Anthony Mirial (Nice, 1989-)
Les premières années de travail d’Anthony Mirial sont profondément marquées par une esthétique brute et nocturne. Autodidacte, il débute la photographie dans les parkings souterrains des cités universitaires qu’il fréquente, où la seule lumière d’un néon devient son outil principal. Sans matériel de studio, il invente un langage instinctif, imprégné d’un néo-caravagisme contemporain. Le corps, d’abord celui de ses amis, devient simultanément témoin, support et surface d’inscription.
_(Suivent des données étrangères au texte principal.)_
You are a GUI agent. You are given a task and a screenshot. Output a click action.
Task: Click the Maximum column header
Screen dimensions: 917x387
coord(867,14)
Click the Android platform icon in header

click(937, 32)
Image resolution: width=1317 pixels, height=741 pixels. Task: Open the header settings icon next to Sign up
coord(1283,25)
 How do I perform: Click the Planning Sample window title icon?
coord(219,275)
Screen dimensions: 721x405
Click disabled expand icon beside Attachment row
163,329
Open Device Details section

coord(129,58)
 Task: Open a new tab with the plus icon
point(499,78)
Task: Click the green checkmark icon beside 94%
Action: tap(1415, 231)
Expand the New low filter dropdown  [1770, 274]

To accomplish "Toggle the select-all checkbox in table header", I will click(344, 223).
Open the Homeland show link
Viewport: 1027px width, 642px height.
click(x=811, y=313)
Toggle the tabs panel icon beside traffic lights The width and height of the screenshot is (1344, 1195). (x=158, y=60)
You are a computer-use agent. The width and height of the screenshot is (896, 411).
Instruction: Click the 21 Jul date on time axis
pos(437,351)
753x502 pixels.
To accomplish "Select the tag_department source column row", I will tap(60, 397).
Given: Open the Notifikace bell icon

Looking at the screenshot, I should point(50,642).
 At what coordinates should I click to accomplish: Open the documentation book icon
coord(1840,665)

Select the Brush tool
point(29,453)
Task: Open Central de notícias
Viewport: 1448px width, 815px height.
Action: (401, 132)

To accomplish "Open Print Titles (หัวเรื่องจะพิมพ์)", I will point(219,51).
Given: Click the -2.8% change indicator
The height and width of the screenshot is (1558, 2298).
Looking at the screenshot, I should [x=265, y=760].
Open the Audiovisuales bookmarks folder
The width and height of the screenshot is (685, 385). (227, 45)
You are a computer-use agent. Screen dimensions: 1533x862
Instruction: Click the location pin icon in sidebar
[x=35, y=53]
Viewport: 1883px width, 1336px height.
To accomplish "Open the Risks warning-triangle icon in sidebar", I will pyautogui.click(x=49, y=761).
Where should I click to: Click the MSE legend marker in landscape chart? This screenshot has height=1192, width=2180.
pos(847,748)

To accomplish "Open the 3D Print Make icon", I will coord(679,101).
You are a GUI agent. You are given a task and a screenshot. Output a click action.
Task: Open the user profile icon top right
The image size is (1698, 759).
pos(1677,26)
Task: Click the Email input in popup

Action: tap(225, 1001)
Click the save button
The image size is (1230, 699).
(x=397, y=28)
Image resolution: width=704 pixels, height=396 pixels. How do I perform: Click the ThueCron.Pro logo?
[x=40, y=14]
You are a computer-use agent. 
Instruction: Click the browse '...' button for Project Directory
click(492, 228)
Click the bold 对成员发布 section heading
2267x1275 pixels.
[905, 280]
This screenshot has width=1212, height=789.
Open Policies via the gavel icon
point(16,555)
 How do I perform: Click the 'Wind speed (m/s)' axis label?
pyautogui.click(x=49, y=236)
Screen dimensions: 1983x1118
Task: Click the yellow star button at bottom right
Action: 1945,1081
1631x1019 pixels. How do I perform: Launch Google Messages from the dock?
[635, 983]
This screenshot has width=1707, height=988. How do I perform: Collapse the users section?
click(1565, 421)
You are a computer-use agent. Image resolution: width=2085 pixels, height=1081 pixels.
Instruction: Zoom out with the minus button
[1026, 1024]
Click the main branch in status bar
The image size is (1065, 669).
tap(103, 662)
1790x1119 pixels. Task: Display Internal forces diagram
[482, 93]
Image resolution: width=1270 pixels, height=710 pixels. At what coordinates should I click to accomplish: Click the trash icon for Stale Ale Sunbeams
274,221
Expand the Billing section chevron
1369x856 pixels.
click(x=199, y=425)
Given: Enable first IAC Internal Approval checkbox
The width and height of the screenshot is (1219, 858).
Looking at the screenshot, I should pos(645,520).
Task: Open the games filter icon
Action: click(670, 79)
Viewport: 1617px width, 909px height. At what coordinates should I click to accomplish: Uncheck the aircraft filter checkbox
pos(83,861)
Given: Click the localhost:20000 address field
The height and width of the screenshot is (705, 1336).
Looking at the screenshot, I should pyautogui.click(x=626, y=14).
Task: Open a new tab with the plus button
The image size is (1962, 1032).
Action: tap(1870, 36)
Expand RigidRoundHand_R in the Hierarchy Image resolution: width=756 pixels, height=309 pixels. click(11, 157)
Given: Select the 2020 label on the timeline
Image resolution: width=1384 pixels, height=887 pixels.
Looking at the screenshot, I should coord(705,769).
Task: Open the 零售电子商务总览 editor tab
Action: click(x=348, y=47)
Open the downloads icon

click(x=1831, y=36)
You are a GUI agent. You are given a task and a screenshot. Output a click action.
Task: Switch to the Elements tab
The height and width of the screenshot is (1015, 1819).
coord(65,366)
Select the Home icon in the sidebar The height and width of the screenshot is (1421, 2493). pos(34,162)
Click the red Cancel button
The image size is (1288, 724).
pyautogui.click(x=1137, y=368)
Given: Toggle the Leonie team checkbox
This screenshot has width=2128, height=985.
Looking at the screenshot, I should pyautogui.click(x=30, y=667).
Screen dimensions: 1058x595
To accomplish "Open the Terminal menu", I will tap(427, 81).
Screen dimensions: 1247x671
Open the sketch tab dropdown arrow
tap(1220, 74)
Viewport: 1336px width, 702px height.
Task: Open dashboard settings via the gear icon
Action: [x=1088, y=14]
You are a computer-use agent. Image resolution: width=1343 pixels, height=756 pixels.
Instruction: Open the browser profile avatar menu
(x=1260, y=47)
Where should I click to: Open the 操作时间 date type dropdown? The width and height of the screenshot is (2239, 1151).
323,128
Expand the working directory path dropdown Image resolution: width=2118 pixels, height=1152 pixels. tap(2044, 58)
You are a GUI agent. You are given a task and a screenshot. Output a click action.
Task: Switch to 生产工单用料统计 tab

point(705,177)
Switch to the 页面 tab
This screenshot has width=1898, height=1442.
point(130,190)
Très tôt, Mirial détourne le nu et le « rhabille » de vitraux, de fragments d’œuvres classiques ou de collages photographiques. De ces hybridations émergent des images où l’esthétique répond à des enjeux sociaux et symboliques : droits des femmes, liberté, religion, mémoire collective. Ce premier cycle pose déjà les fondations de ce qui deviendra son axe majeur : la recherche des traces du sacré, de l’aura, de l’âme.
Anthony Mirial développe désormais une pratique tournée vers l’invisible, ce qui échappe, ce qui reste lorsque l’image vacille. Son œuvre s’articule autour d’une question centrale : comment photographier ce qui n’a pas de forme ?
Passants, voyageurs, noctambules, Mirial prélève des fragments du réel dans la rue, le métro ou au fil de ses voyages, puis les transforme par couches, superpositions, effacement ou changements chromatiques. Il ne capture pas seulement des silhouettes : il cherche la vibration, la présence, la rémanence, les traces du sacré dans le quotidien, les empreintes de l’aura autour des corps, les signaux fugitifs de l’âme.
Ses séries déclinent cette quête : mémoire collective (Tourists), altération chromatique (Chromatōn), mythologie et transcendance (Mythos), disparition (Thanatos), zones invisibles de l’esprit. Travaillant par strates, optiques, numériques, plastiques,Mirial brouille les frontières entre apparition et effacement.
Le corps devient signe, icône, relique contemporaine ; le réel, un matériau malléable offert à la transformation.
Installé au 109 à Nice, il poursuit une démarche entre errance urbaine, voyages et introspection. Son travail a été présenté dans de nombreuses foires et galeries internationales, notamment Londres (StART Art Fair – Saatchi Gallery), Miami (Art Wynwood, Art Palm Beach), Bâle (Scope Basel), Paris (Fotofever, Paris Photodoc, Slick Off FIAC, Galerie Mark Hachem)…
Aujourd’hui, Mirial se définit comme un photographe de l’invisible : celui qui cherche moins à montrer qu’à révéler les couches sensibles, spirituelles et secrètes qui traversent le monde et les corps.